The law, which was enacted in 2018 and has faced a flurry of legal challenges, was “motivated at least in part by an unconstitutional intent to target African American voters,” according to state Superior Court Judges Michael O’Foghludha and Vince Rozier.
“Other, less restrictive voter ID laws would have sufficed to achieve the legitimate nonracial purposes of implementing the constitutional amendment requiring voter ID, deterring fraud, or enhancing voter confidence,” they said in the 100-page opinion issued on 17 September, which followed a trial in April.
The judges said that they did not necessarily believe Republicans who supported the measure were intentionally racist, but agreed that the GOP targeted “voters who, based on race, were unlikely to vote for the majority party.”
“Even if done for partisan ends, that constitute[s] racial discrimination,” according to the opinion.
The ruling follows a 2013 attempt among Republican lawmakers to install another voter ID law that was also struck down as unconstitutional three years later. A 2016 court ruling found that GOP lawmakers targeted Black voters “with almost surgical precision” with their legislation.

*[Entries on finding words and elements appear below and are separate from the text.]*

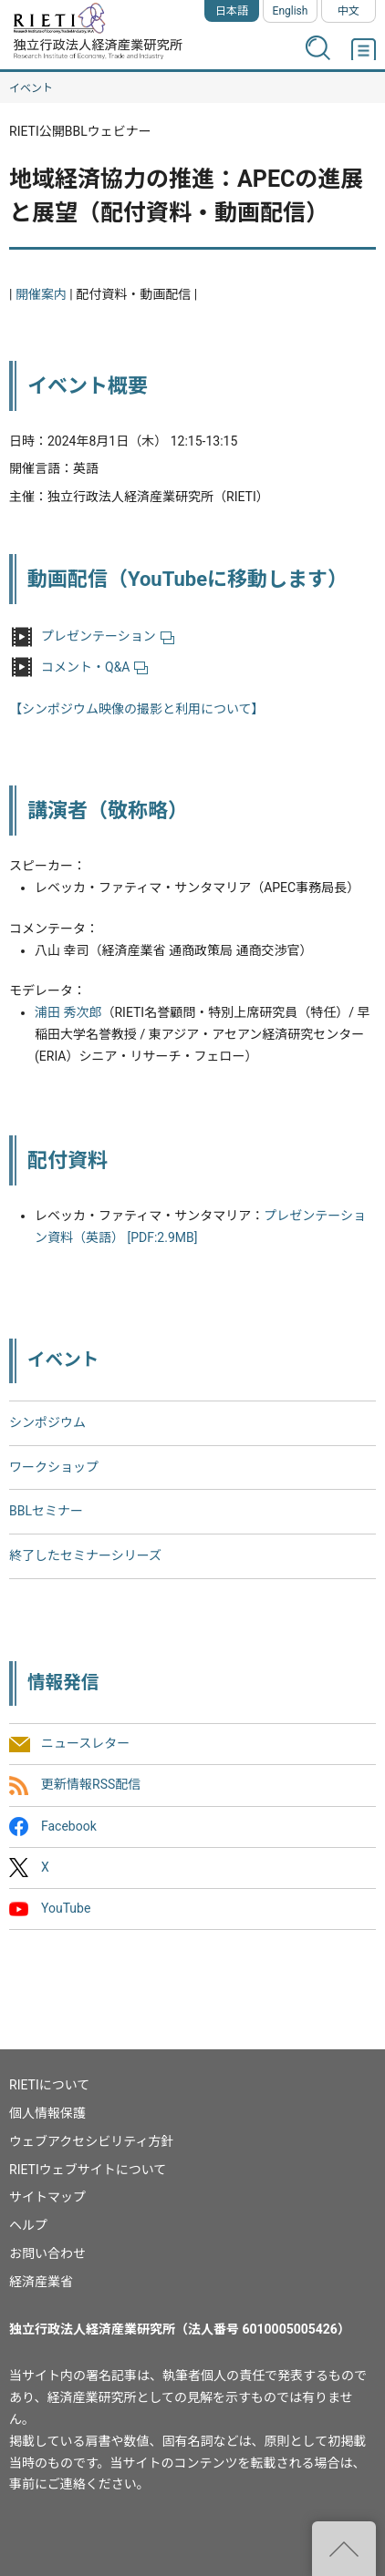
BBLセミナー (46, 1511)
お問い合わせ (47, 2253)
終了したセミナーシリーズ (85, 1555)
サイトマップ (47, 2197)
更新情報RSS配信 (90, 1785)
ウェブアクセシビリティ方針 (91, 2141)
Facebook (69, 1826)
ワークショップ (54, 1467)
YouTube (65, 1908)
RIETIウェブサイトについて (87, 2169)
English (290, 11)
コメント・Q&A (94, 667)
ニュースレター (85, 1744)
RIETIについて (49, 2085)
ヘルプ (28, 2225)
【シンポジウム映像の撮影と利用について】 (137, 709)
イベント (31, 88)
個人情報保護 (47, 2113)
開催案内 (41, 294)
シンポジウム (47, 1422)
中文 (348, 11)
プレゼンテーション (107, 636)
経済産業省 (41, 2281)
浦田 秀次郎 (68, 1012)
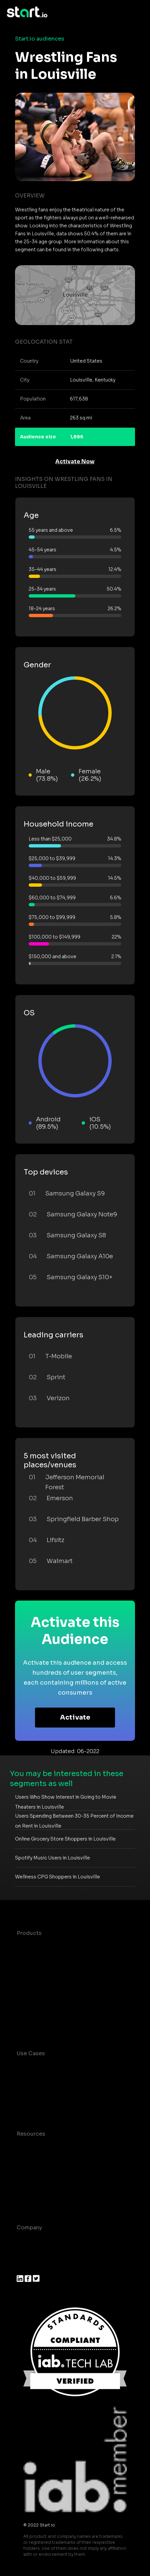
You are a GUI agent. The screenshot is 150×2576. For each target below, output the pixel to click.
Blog (23, 2160)
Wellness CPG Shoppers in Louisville (57, 1877)
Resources (31, 2133)
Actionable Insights (43, 2026)
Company (29, 2227)
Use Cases (31, 2053)
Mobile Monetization (45, 2106)
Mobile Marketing (40, 2093)
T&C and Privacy (38, 2173)
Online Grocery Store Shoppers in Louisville (65, 1839)
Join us (27, 2254)
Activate (75, 1717)
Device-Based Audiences (51, 1959)
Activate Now (75, 461)
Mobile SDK (32, 2012)
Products (29, 1933)
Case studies (34, 2147)
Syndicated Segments (46, 1986)
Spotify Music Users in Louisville (52, 1858)
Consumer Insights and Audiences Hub (69, 2066)
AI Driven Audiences (44, 1972)
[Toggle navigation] (138, 12)
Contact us (32, 2187)
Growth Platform (39, 1999)
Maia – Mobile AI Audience (52, 1946)
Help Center (33, 2200)
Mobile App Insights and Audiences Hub (71, 2079)
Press (24, 2267)
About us (29, 2240)
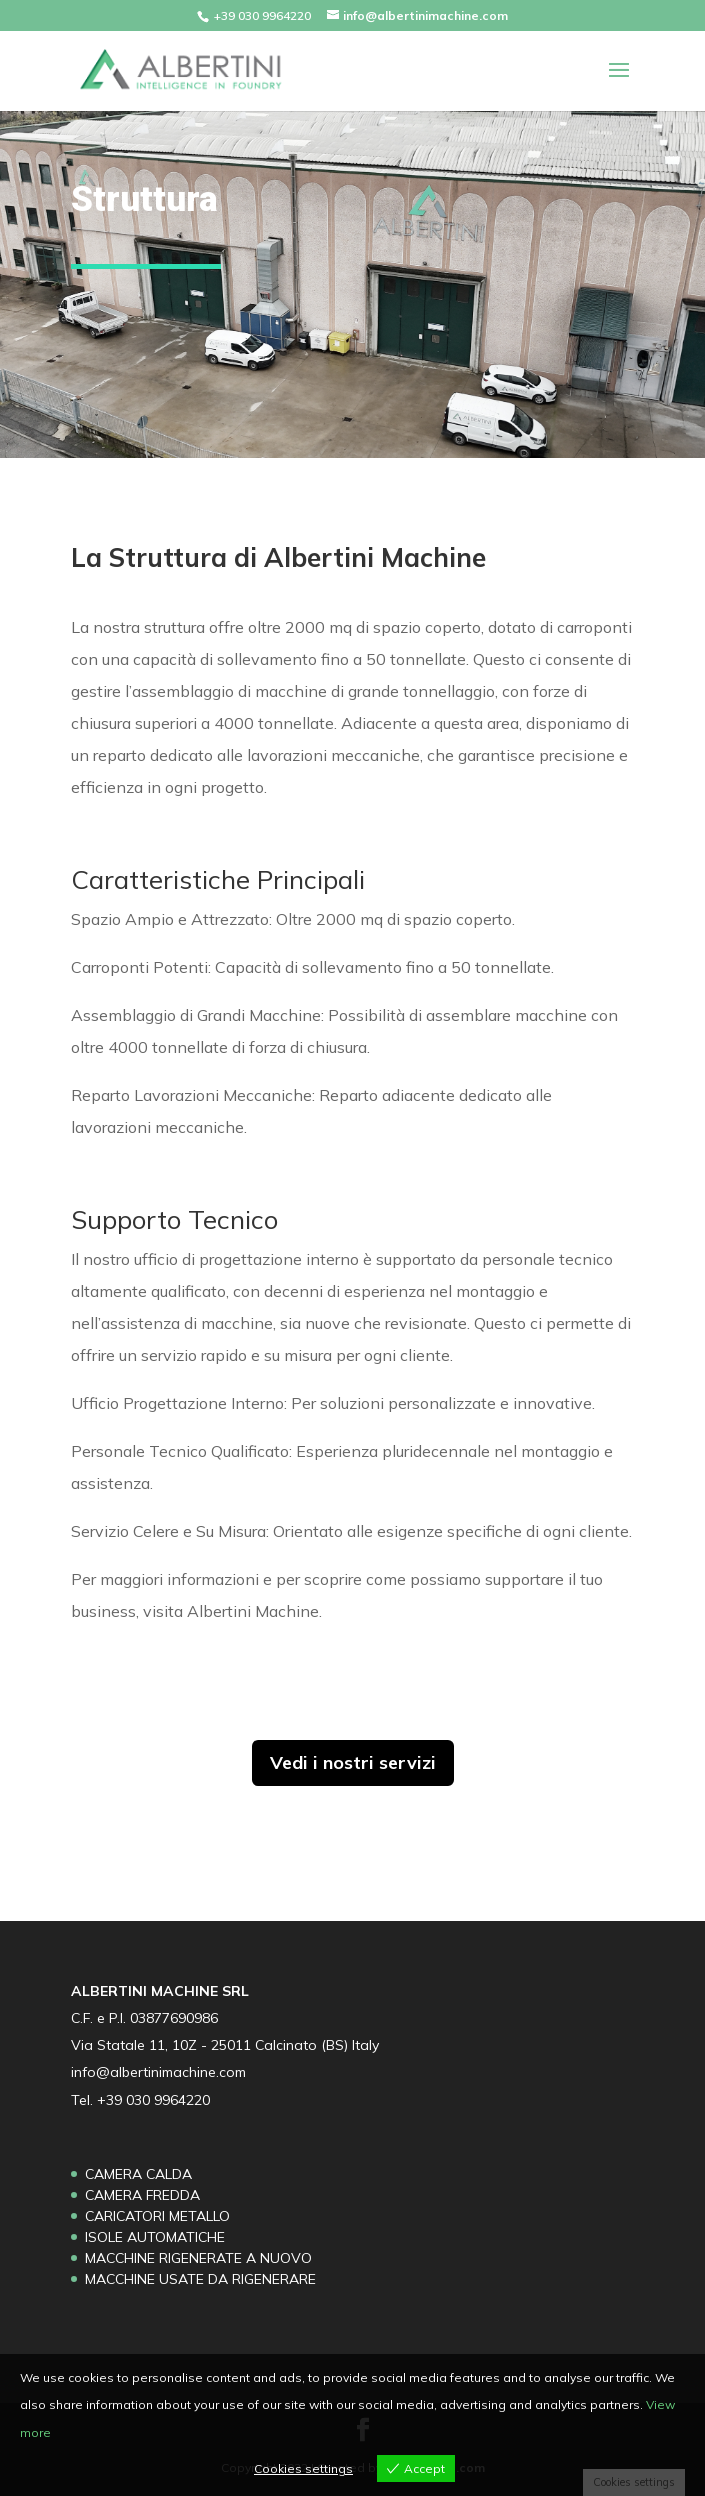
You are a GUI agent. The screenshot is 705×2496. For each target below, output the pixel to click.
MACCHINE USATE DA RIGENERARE (200, 2279)
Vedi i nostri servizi (353, 1762)
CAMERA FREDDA (142, 2195)
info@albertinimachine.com (158, 2072)
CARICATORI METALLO (157, 2216)
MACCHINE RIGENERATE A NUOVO (198, 2258)
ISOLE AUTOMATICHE (155, 2237)
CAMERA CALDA (138, 2174)
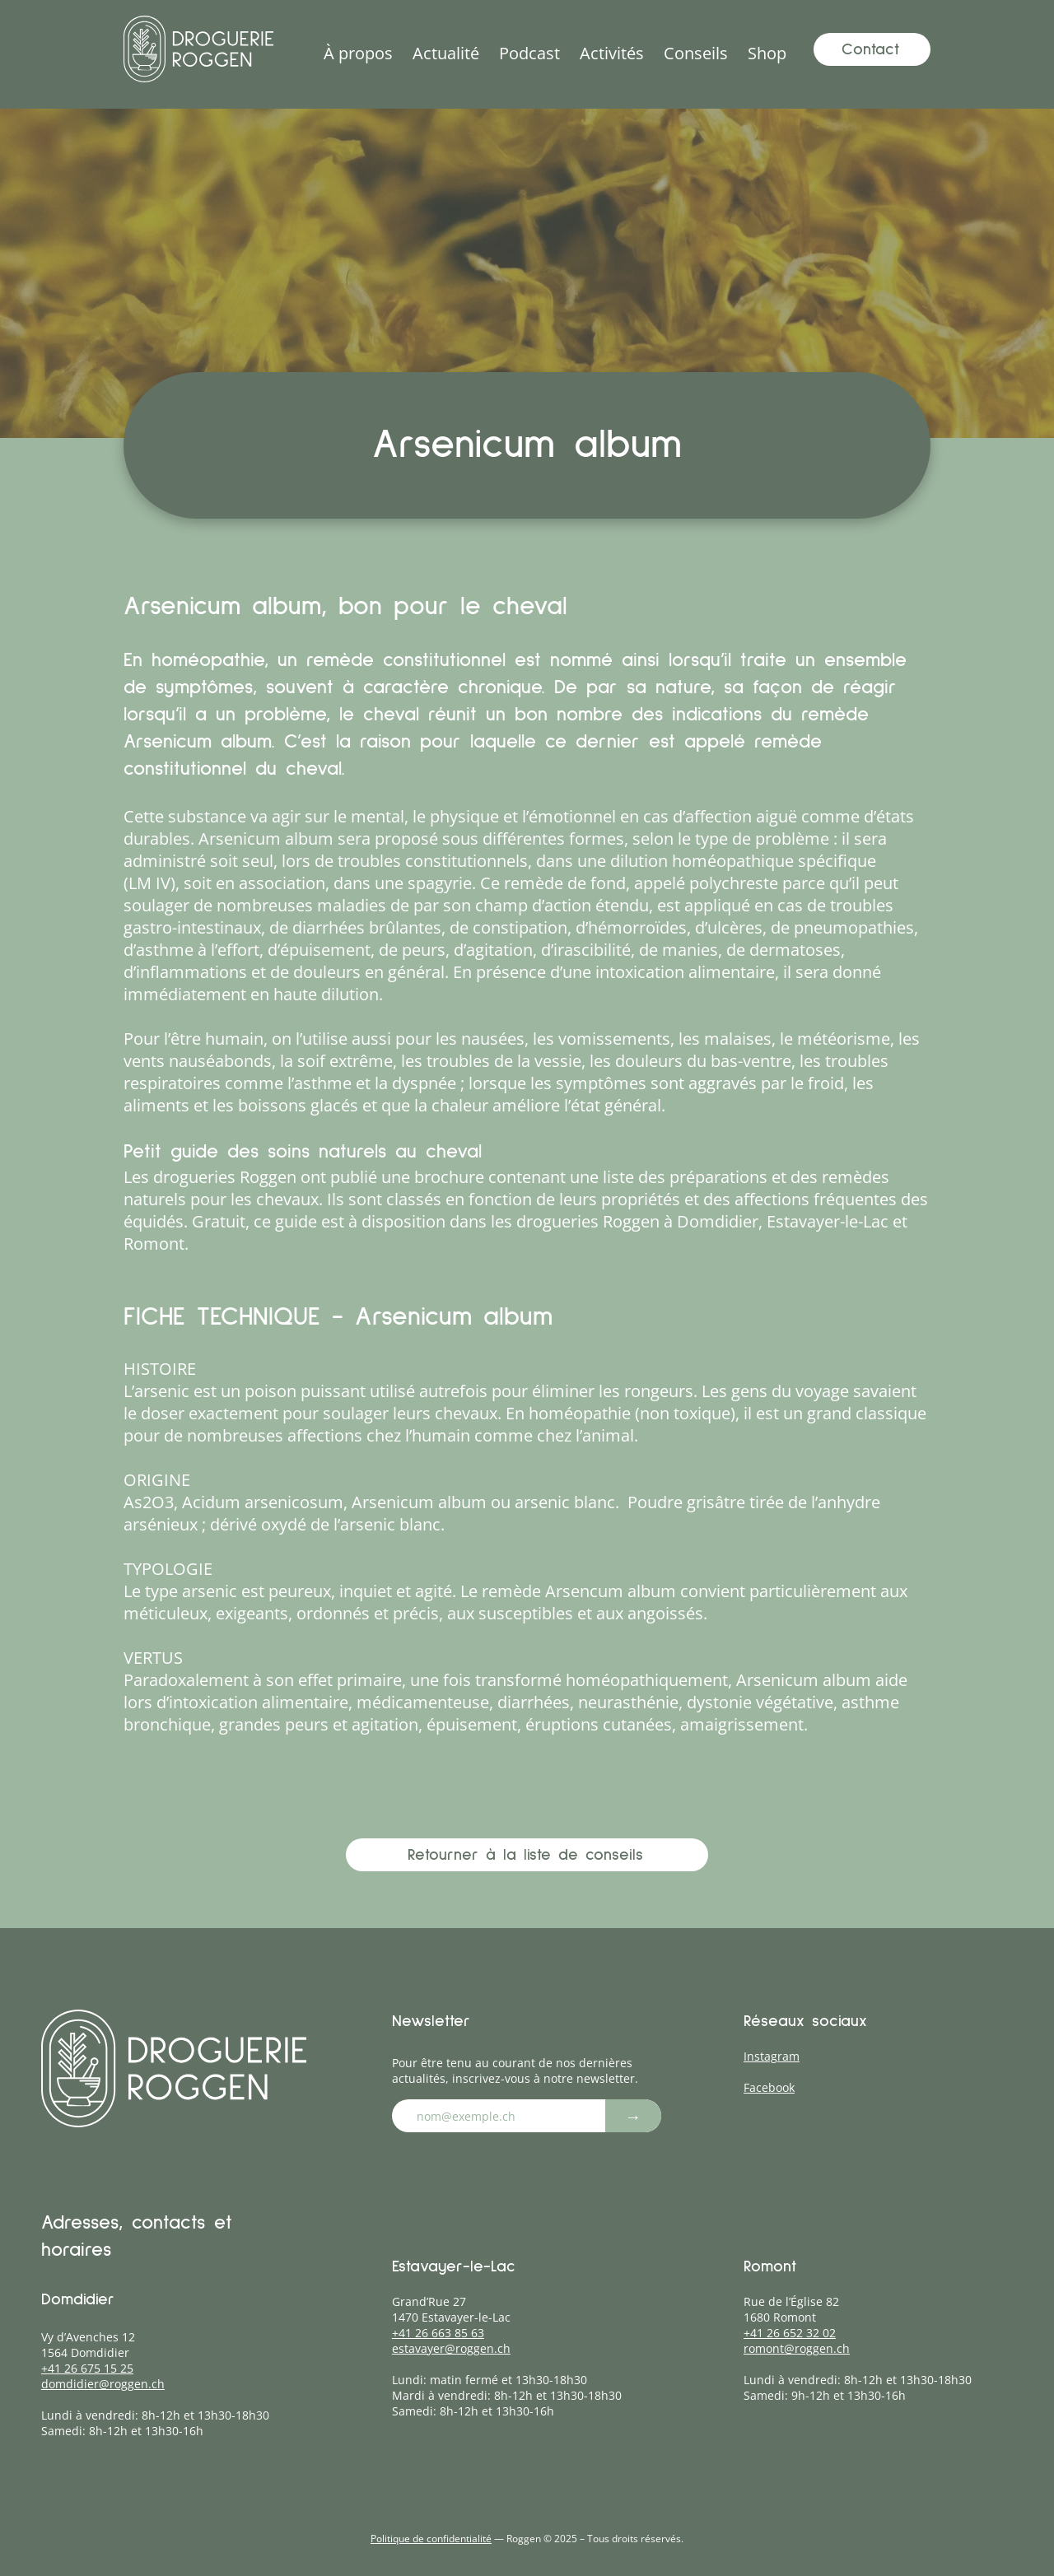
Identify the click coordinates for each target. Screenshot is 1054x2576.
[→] (633, 2115)
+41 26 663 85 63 (438, 2333)
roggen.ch (137, 2384)
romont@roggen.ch (797, 2348)
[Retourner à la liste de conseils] (527, 1854)
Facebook (769, 2087)
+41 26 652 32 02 (790, 2333)
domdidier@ (75, 2384)
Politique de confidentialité (431, 2539)
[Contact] (872, 49)
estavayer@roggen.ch (451, 2348)
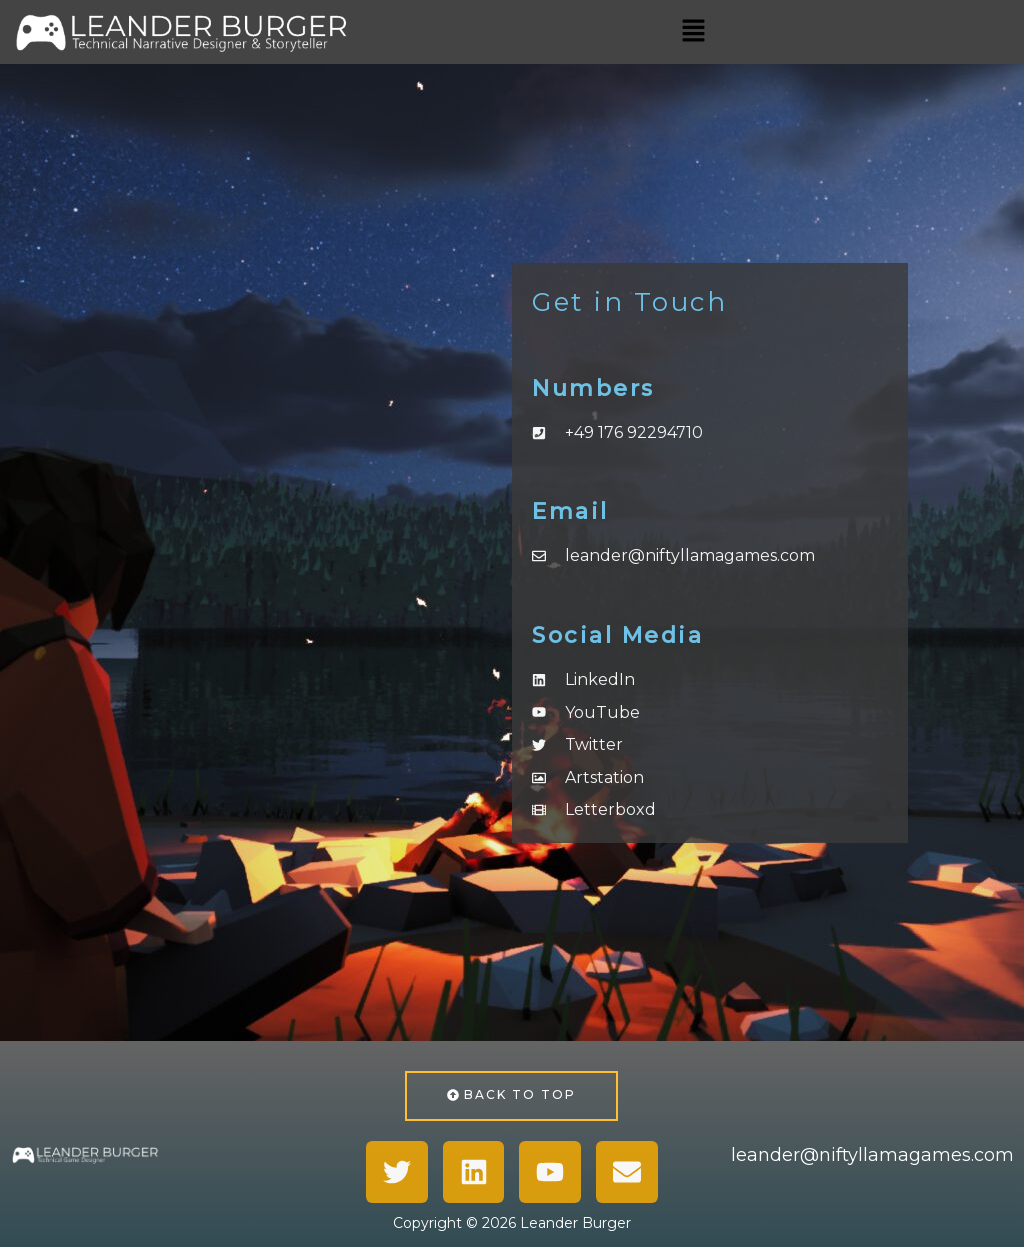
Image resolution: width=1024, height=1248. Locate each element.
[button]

North Carolina voters supported a constitutional amendment to require ID at the polls, and the law was enacted by a Republican supermajority in the state legislature following a veto override by Democratic Governor Roy Cooper.
The law defines valid voter ID as a state driver’s licence or state-issued ID or US passport.
But thousands of voters in the state lacked ID that would allow them to legally cast a ballot, according to a 2015 analysis cited by the judges.
That report found that nearly 10 per cent of Black voters lacked eligible ID, compared to 4.5 per cent of white voters.
Judges determined that because the state’s Black voters are more likely to live in poverty than white voters, they are also more likely to “face greater hurdles” in obtaining an eligible form of ID to vote.
Similar arguments have been made across the US as GOP lawmakers – who have tried for decades to implement strict voter ID requirements – revived restrictive voting legislation in 2021 in the wake of 2020 elections and baseless narratives about voter fraud, which is rare to nonexistent.
The Brennan Center for Justice at the NYU School of Law estimates as many as 11 per cent of eligible voters do not have ID as required by their respective states to cast a ballot.
In their latest attempt to expand voting rights in the face of state-level GOP legislation undermining access to the polls, congressional Democrats – in an effort to appease skeptical centrists and Republican Senators – have introduced a proposal with nationwide voter ID standards, allowing voters to “present a broad set of identification cards and documents in hard copy and digital form.”
The North Carolina law is also the subject of a federal lawsuit, set for a trial in 2022.